-- Material supplied follows --

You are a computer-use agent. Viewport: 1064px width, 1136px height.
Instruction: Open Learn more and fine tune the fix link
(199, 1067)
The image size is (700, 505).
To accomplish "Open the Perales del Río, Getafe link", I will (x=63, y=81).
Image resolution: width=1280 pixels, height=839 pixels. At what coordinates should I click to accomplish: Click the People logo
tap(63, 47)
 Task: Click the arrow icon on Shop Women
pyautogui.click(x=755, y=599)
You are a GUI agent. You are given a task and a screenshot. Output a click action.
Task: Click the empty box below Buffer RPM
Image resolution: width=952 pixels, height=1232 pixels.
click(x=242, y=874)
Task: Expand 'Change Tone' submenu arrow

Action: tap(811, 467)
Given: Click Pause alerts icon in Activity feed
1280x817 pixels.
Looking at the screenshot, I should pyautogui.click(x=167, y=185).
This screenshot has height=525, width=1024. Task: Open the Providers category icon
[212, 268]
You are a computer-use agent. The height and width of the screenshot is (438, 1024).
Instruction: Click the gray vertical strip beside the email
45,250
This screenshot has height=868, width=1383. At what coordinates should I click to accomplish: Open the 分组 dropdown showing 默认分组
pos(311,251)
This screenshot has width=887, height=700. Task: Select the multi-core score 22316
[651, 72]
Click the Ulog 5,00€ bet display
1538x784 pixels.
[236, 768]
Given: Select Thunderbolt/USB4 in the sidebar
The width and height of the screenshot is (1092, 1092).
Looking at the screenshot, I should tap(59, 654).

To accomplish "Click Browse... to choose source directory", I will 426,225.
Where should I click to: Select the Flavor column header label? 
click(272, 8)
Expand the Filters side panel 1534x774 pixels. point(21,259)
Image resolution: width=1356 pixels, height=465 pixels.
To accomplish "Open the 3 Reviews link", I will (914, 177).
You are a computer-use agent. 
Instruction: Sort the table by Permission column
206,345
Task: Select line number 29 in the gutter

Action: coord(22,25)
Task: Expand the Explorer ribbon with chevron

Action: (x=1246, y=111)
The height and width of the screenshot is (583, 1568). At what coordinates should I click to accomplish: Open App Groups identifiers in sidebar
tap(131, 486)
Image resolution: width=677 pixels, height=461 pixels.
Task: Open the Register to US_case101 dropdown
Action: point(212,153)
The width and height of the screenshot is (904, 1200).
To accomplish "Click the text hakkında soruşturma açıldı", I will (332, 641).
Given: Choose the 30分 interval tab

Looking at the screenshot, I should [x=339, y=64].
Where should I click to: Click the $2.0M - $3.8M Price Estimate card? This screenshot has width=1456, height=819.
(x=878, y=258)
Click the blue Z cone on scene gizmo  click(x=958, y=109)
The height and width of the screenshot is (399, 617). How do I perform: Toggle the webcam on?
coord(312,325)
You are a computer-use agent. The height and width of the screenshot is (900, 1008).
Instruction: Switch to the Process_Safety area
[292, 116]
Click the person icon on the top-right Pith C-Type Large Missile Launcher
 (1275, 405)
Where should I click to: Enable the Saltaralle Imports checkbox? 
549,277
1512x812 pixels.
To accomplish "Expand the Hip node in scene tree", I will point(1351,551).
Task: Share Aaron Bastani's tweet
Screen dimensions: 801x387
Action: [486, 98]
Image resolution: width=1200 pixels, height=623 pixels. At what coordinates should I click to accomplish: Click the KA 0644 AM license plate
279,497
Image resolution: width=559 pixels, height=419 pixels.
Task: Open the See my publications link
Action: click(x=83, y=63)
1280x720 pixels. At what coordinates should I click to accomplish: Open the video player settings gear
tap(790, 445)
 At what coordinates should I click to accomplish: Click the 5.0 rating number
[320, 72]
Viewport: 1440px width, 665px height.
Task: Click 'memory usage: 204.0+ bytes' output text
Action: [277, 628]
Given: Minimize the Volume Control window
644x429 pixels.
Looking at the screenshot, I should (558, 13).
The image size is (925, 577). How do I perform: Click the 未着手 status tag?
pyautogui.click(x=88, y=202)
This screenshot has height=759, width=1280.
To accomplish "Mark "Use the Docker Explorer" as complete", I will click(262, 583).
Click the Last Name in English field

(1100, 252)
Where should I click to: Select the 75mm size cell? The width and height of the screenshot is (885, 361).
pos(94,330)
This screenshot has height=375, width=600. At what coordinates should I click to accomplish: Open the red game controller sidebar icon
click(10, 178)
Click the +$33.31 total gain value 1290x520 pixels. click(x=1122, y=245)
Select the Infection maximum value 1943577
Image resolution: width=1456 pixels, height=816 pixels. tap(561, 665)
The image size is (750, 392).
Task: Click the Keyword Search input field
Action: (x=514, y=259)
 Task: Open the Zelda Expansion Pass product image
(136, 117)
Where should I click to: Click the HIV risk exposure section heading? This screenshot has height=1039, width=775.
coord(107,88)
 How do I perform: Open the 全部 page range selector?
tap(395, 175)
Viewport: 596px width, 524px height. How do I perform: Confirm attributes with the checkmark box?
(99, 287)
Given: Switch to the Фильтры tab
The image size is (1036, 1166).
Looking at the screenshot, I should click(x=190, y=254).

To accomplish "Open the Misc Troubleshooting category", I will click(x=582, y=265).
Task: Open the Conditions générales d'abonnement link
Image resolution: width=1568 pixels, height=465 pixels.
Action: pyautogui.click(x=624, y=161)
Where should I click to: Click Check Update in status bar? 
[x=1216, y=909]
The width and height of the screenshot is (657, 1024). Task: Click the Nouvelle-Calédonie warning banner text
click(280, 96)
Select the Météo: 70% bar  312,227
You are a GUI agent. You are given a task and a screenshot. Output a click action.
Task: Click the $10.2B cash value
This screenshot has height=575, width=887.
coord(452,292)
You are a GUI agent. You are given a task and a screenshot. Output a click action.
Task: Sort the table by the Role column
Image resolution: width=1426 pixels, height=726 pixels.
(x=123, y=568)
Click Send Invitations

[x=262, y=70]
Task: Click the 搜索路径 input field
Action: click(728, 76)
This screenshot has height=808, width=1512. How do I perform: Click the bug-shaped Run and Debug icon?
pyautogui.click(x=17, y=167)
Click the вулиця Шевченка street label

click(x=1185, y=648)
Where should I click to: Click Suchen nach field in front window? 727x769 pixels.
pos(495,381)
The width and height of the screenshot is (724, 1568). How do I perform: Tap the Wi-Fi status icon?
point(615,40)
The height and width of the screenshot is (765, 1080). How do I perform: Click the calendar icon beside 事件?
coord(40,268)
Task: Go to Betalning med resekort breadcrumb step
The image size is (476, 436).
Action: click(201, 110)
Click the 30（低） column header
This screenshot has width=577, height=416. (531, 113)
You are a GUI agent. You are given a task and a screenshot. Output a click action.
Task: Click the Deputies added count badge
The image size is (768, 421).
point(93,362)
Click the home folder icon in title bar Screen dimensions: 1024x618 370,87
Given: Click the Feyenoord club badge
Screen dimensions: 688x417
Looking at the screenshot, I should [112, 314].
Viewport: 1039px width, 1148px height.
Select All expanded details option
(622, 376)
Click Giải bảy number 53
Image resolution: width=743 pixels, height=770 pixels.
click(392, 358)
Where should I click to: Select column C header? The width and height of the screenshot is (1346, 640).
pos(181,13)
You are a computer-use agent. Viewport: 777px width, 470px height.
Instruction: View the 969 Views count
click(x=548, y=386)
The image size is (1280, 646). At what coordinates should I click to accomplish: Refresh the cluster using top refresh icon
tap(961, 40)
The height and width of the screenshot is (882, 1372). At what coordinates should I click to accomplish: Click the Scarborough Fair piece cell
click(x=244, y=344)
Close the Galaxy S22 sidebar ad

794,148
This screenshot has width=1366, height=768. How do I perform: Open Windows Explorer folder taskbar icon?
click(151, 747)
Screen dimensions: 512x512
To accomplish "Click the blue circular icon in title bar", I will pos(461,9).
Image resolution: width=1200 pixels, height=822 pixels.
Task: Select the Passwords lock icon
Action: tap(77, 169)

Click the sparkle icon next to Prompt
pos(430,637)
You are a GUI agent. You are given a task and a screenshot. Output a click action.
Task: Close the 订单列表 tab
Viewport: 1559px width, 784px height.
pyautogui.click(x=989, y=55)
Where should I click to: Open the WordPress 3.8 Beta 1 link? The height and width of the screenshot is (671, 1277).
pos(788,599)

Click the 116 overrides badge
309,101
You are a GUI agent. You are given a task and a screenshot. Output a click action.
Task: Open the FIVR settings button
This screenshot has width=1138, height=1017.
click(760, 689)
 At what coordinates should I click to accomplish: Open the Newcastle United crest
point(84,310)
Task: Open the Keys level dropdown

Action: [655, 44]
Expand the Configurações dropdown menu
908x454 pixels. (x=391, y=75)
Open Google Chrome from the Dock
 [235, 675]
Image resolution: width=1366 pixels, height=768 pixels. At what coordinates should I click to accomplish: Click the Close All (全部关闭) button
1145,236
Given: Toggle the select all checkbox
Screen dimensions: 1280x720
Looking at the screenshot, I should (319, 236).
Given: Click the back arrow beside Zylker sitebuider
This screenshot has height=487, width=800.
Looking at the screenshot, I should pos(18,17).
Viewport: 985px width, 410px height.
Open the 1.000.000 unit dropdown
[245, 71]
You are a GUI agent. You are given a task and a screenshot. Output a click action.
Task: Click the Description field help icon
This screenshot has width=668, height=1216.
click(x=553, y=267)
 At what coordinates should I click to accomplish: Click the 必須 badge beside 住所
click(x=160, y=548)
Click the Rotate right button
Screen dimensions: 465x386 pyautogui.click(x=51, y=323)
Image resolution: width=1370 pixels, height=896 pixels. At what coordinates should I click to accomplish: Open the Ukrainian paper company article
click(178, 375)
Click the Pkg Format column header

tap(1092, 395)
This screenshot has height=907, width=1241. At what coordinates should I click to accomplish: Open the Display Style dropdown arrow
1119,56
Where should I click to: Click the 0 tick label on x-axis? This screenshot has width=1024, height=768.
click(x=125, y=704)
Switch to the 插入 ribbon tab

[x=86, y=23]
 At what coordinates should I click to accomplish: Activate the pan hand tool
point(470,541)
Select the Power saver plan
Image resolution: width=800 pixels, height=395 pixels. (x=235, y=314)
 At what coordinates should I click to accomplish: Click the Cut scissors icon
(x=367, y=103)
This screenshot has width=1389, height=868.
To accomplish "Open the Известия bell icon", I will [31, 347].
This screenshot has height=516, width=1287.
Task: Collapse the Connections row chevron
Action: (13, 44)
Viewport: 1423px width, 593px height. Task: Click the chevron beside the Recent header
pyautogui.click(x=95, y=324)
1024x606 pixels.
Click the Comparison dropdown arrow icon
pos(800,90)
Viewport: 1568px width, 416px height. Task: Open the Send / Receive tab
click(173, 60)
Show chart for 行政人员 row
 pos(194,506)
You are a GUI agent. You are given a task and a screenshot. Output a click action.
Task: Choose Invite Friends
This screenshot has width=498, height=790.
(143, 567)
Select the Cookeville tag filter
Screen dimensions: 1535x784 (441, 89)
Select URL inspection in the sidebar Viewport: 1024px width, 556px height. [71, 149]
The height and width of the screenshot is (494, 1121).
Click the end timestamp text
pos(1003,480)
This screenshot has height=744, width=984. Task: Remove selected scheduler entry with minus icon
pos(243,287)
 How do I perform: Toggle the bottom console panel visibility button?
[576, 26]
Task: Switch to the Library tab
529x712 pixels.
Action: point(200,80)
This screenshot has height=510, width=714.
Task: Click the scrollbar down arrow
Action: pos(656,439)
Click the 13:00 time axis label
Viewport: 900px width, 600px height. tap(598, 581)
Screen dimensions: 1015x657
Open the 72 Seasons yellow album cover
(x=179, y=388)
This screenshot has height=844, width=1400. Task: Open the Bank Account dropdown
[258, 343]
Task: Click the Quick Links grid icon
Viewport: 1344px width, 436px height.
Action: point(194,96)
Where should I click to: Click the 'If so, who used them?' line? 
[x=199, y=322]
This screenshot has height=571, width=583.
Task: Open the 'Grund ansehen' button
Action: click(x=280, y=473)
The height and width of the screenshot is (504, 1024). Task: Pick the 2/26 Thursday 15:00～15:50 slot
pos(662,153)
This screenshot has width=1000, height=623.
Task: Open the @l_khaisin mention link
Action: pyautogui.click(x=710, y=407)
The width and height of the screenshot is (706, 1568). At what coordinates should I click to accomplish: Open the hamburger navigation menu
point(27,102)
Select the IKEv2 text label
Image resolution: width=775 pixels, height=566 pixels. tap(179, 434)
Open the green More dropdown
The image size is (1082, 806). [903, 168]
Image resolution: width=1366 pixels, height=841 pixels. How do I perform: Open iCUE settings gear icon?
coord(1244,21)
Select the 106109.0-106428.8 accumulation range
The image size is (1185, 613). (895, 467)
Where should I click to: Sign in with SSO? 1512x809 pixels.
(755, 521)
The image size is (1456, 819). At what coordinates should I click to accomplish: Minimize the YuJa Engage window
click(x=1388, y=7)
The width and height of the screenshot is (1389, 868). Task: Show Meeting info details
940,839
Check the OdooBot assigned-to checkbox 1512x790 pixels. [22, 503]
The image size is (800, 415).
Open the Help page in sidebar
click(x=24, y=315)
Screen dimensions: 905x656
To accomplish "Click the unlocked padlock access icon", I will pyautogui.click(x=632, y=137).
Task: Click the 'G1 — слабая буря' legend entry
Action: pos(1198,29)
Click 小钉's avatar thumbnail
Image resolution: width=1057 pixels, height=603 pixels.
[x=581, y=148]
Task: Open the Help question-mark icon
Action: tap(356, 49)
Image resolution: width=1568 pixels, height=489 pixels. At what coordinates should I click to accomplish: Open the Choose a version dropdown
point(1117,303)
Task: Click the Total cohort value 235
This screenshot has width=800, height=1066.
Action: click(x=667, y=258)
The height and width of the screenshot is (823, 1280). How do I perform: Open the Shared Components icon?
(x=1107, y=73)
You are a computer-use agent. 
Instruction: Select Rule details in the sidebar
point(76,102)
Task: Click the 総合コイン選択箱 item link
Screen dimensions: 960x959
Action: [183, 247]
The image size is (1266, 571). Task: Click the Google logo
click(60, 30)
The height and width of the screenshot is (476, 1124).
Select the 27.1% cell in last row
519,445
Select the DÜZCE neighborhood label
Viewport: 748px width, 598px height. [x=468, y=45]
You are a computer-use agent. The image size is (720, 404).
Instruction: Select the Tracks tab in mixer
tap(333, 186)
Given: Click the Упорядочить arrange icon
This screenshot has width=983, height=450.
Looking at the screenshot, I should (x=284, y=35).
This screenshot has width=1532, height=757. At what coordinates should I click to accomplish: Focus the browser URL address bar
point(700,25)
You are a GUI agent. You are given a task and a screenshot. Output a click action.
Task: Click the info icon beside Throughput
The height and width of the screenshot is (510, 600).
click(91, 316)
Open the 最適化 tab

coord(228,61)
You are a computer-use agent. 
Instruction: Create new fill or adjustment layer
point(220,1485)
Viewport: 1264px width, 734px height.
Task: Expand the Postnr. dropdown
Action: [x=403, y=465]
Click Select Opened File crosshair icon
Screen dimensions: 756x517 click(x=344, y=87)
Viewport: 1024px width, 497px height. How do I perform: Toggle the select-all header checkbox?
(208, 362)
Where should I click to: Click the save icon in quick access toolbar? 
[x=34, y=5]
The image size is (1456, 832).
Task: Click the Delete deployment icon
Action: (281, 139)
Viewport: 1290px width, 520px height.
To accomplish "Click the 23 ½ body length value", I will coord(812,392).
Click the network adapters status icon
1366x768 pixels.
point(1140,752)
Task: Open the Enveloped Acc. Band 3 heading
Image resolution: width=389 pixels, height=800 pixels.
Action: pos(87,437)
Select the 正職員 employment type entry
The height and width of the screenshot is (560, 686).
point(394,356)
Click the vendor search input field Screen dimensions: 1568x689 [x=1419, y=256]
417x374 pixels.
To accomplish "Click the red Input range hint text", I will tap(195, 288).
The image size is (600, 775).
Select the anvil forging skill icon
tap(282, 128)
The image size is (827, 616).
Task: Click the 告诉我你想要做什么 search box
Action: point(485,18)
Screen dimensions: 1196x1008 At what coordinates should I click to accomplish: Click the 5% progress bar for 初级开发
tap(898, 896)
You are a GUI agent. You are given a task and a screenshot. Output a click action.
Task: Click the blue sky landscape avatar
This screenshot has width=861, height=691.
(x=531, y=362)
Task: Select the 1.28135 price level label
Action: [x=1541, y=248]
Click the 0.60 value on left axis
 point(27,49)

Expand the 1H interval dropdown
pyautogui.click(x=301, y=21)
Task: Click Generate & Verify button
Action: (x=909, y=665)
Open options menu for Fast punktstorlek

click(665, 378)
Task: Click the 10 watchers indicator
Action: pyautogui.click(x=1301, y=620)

-- Material supplied concluded --

Filter the records down to the lines containing the word "avatar", and copy those.

Your response =
Click 小钉's avatar thumbnail
Task: Click the blue sky landscape avatar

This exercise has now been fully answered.